The author explores, through a series of personal vignettes, the feeling of their way of being or thinking not being recognized. For instance, an article that says Tom Hanks had to be in Apollo 13, because everyone loves Tom Hanks and would root for them (but they don’t), or being told they’ll regret not being part of their high school graduation (but they never do), or being told ‘no one does that / no one believes that’ in conversation (but they do believe it).
Fucking Goddamn Basics of Rationalist Discourse by LoganStrohl (humor / parody post)
A selection of posts that don’t meet the karma threshold, but seem important or undervalued.
by Ben Cottier
Historical analysis of 124 machine learning systems published between 2009 and 2022 indicate that the cost for the final training run has grown by ~0.49 orders of magnitude per year (90% CI: 0.37 to 0.56).

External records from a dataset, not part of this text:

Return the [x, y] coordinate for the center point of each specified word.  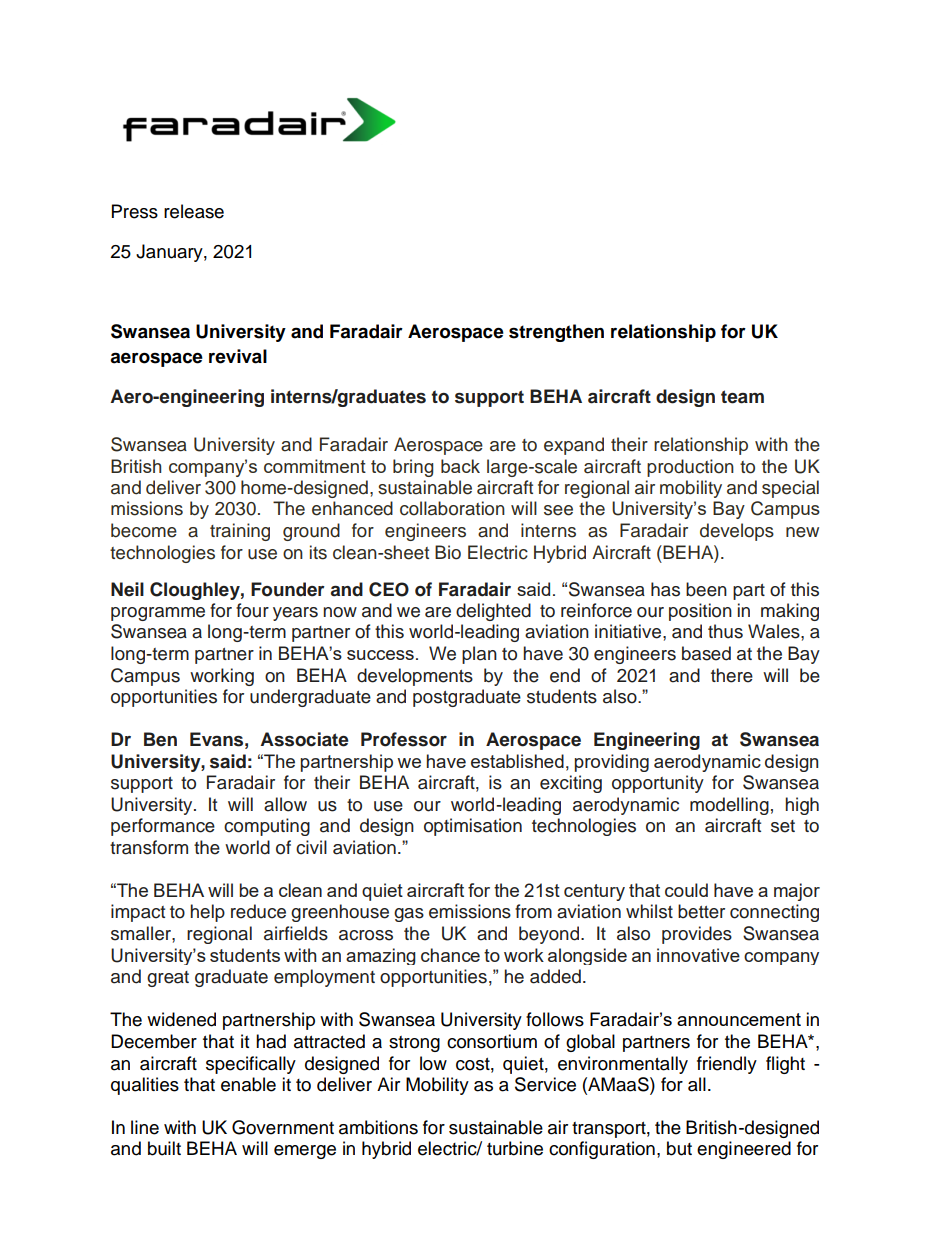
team [742, 397]
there [732, 675]
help [207, 913]
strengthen [556, 333]
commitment [315, 466]
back [460, 466]
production [690, 468]
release [194, 211]
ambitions [378, 1127]
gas [409, 915]
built [164, 1148]
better [701, 911]
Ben [160, 739]
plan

However, the cost for “large-scale” systems since 2015 has grown more slowly at an estimated ~0.2 orders of magnitude per year (90% CI: 0.1 to 0.4). Based on these figures and analysis of literature on likely growth rate models, the author predicts 0.2 orders of magnitude increases per year going forward (90% CI: 0.1 to 0.3 OOMs/year).
by Sophia Brown, DanSpoko
“The first step for testing the promise of forecasting is to develop models for how it might integrate into the actual foreign policy decision-making process. Here we posit four models for how this might be done, and speculate on the strengths and weaknesses of each model.”
by Maheen Shermohammed, Vael Gates
Last year, Vael Gates interviewed 97 AI researchers about their perceptions on the future of AI, focusing on risks from advanced AI.
- At a 6-month follow-up, 51% reported the interview had a lasting impact on their beliefs, and 15% said that it had caused them to take new actions at work.
- 75% of participants said they thought humanity would achieve something like AGI at some point in the future, though timelines varied considerably.
- Among participants who thought humanity would never develop AGI, the most common reason was they couldn’t see it happening based on current AI progress.
- Participants were split on if the alignment problem argument was valid. Key objections included: problems will be solved via normal course of development, humans have alignment problems too, AI systems will have testing to catch this stuff, we’ll design objective functions in a way to avoid issues, and perfect alignment is not needed.
- Participants were also split on if the instrumental incentives argument is valid. Common disagreements were: the loss function of an AGI wouldn’t be designed so that these problems arise, and there would be oversight (human or AI) to prevent issues.
- 17 participants mentioned they were more concerned by AI misuse than misalignment.
They also found there is more sympathy for AI risk arguments among top researchers and among those who had heard of AI safety / alignment before, and when asked about starting alignment research researchers wanted to know possible directions close to their current research interests and skill sets. Researchers in “Inference” and “Reinforcement Learning” subfields were more interested than those in “Optimization” or “Computer Vision”. These findings were shared in this separate post.
You can explore results interactively on this website. The producer of this research was funded by FTXFF and is now winding operations down as they near the end of funding. They may relaunch and are applying to major funders, but also interested in talking to individual donors - see their post recapping past work and sharing future directions here.